Another is to involve the whole family so the games are not simply related to male retreats. The strategy went against the conventional one of focusing on the heavy user and trying to better competitor’s offerings. A strategy, no matter how good, requires implementation and that means people. Nintendo was blessed with a talented group that was extremely good at creating games. The new strategy liberated this group to be creative and ful? ll its potential. Further, a new CEO, a key ingredient, was brought in, a young, energetic, entrepreneurial person.
With exceptional people and organizational skills, he was able to gain acceptance, build excitement around the new strategy, and marshal the talent needed to implement it. (Iwata, 2009) The basic strategy that Nintendo has been deploying is the expansion of the worldwide gaming population. To this end, Nintendo is striving to encourage people from all over the world, regardless of age, gender, language, culture background or technological gaming experience, to embrace and enjoy the video games as a mode of entertainment.
Nintendo has been expanding consumers who enjoy video games by increasing the base of Nintendo DS by positioning it as a handheld game system that enriches the owners’ daily lives, and Wii, a home console game system that put smiles on surrounding people’s faces. Nintendo can sustain competitive advantages by lifestyle, culture, focusing on one product type, highly educated employees, and being innovative. Consumer lifestyle in the US is rapidly changing even a person aged 45 has taken an interest into casual gaming.
With the launch of Wii Nintendo has captured this opportunity and will continue to serve this need. Nintendo has advantage over price, as they do not incur heavy costs as compared to Sony and Microsoft. Their objective is to encourage gaming, and a low pricing structure will initiate easier adoption by new segments, growing a bigger market share for the company. The employees at Nintendo are highly skilled and have an advantage of technical know-how; this will save the company on higher investment into development of consoles thus gaining differentiation over product and perceived quality.
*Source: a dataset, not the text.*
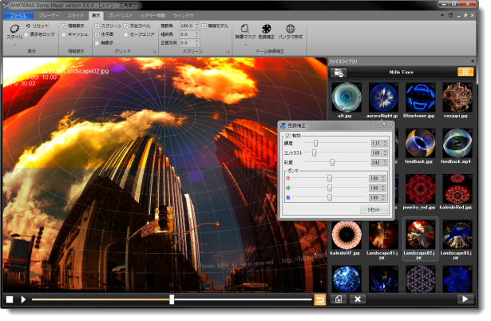Image resolution: width=491 pixels, height=321 pixels.
Task: Open the スライド ribbon tab
Action: click(74, 15)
Nintendo has been in the Gaming business since 1983, and is the only focused business giving them a better exposure and market awareness. This wins the company a Good Brand image and greater customer loyalty. Being innovative they have captured a small part of the online gaming through the Wi-Fi feature in the DSI. This can also help broaden the focus of the company. Hitt, I. a. (2010). Case Study Nintendo. In I. a. Hitt, Stategic Management: Competitive & Globalization 9e (pp. 276-289). South Western Educational Publishing. Iwata, S. P. (2009). Nintendo Annual Report. Kyoto, Japan: Nintendo.